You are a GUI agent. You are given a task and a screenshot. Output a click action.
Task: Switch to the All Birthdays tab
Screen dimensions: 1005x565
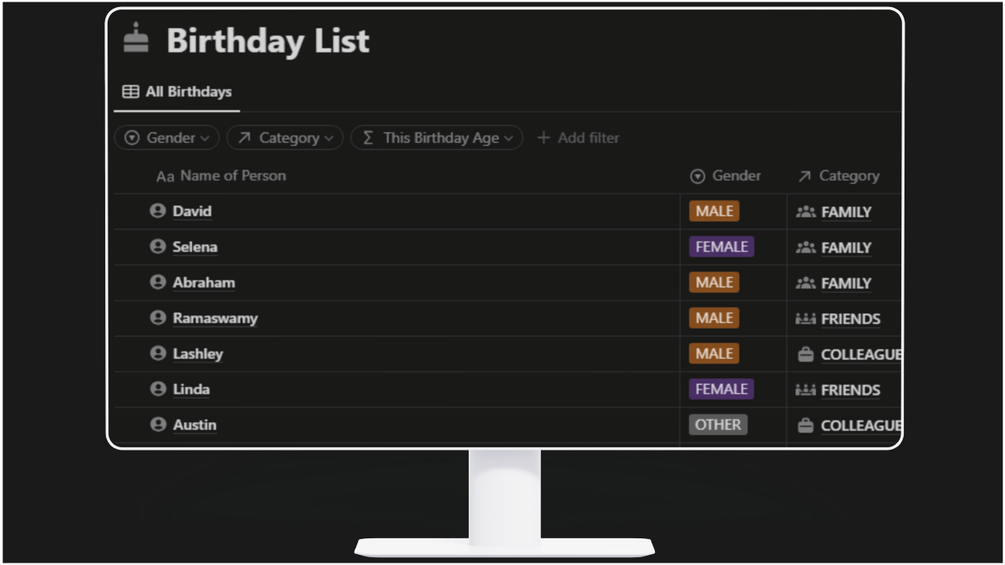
* * *
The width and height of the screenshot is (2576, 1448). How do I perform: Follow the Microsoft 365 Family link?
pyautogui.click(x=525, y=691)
* * *
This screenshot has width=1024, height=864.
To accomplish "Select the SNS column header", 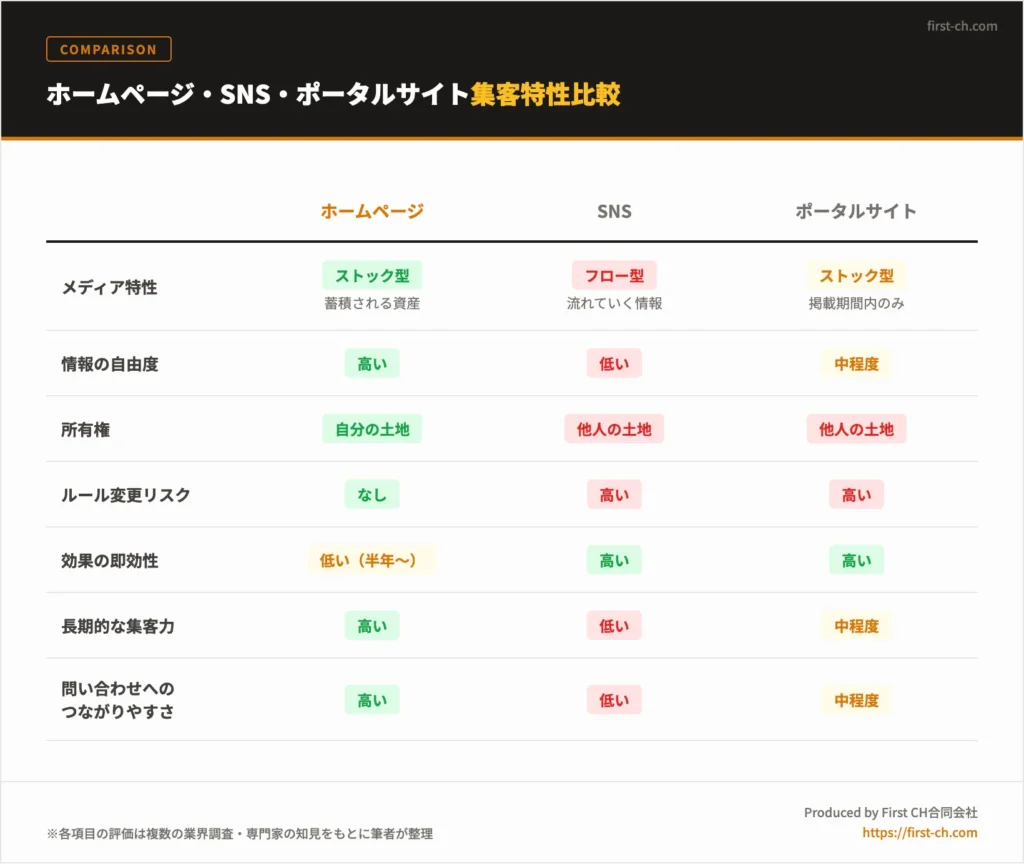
* * *
### Problem to work on
Going back over the entries above, copy word for word every line from the one that has "You are a GUI" on through the one that has "Screen dimensions: 1005x565".

### Task answer
You are a GUI agent. You are given a task and a screenshot. Output a click action.
Task: Switch to the All Birthdays tab
Screen dimensions: 1005x565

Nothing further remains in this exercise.